• [Task prompt] Give all the lines below again, exactly, with no pictures.

··· Input ···

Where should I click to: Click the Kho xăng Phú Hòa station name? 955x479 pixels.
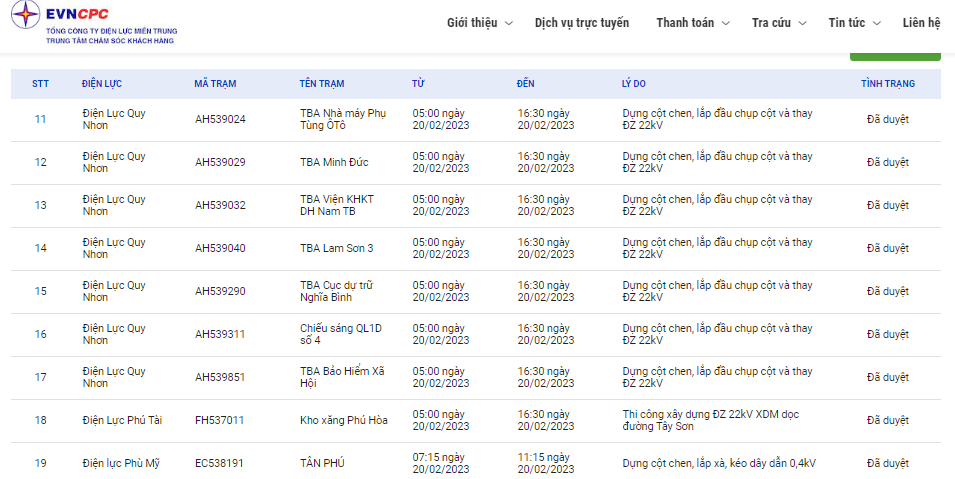point(344,420)

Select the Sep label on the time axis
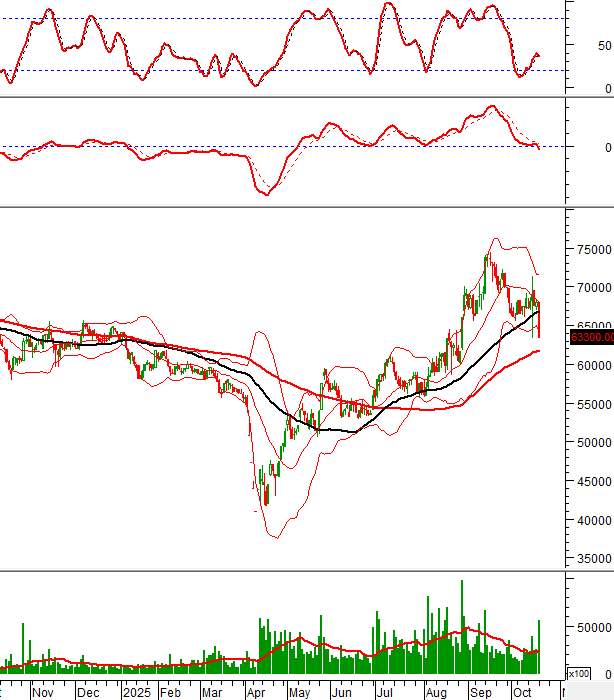pyautogui.click(x=481, y=691)
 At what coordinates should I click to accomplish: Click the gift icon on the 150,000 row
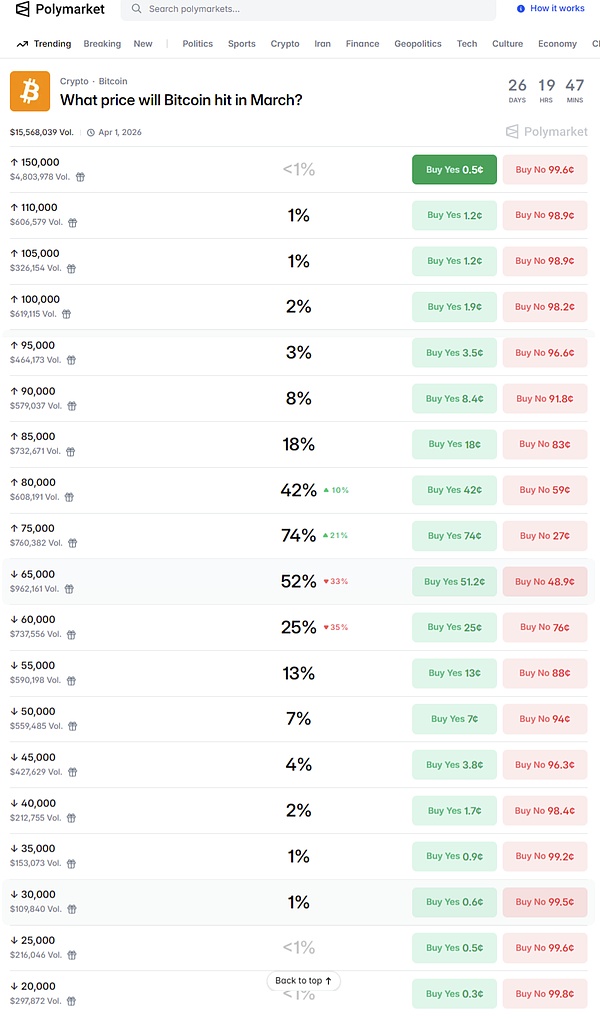(80, 177)
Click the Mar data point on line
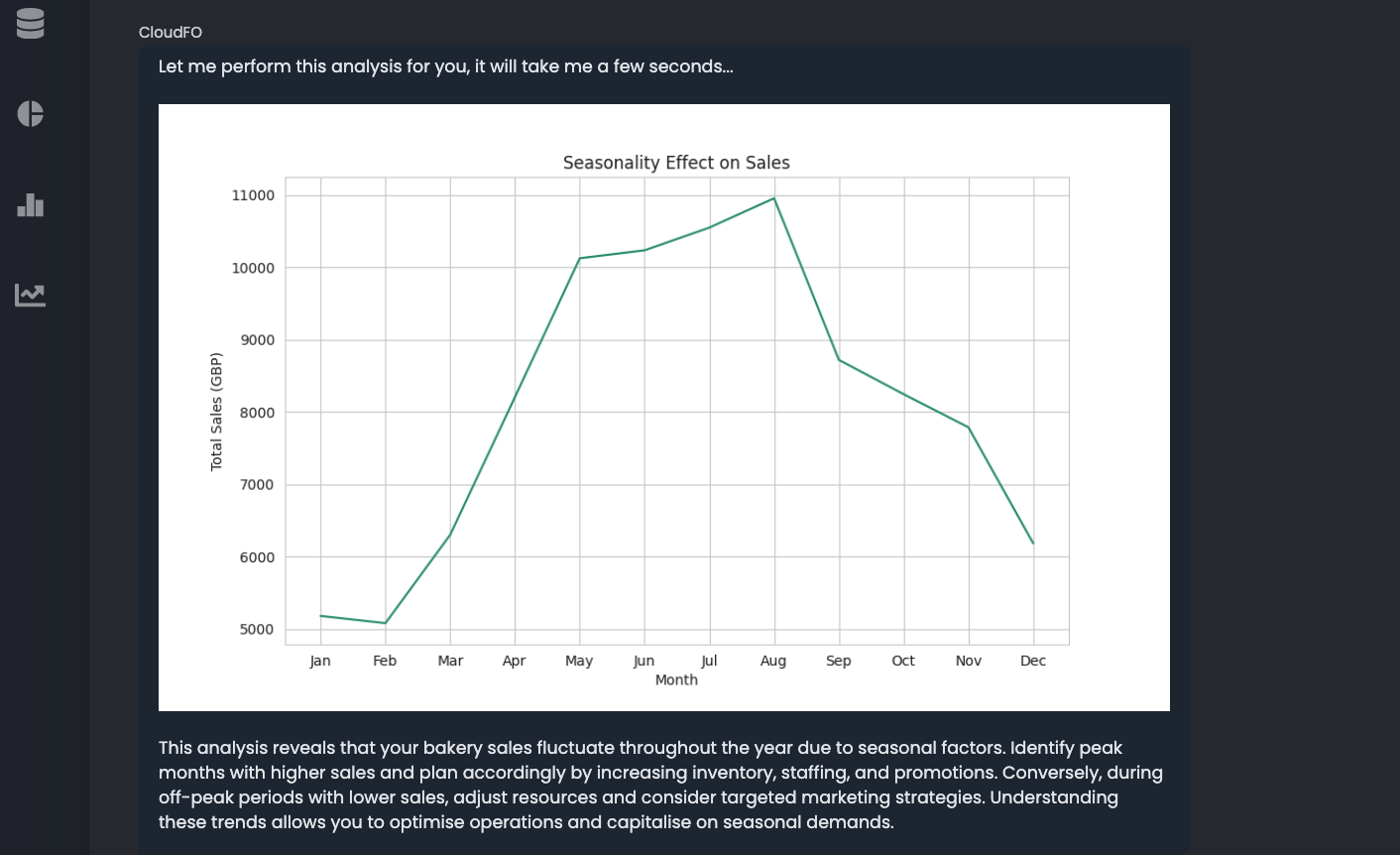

···

• [Task output]
Where should I click to: Click the Kho xăng Phú Hòa station name? 955x479 pixels.
point(344,420)

Select the Sep label on the time axis
pyautogui.click(x=481, y=691)
 At what coordinates should I click to accomplish: Click the gift icon on the 150,000 row
(80, 177)
Click the Mar data point on line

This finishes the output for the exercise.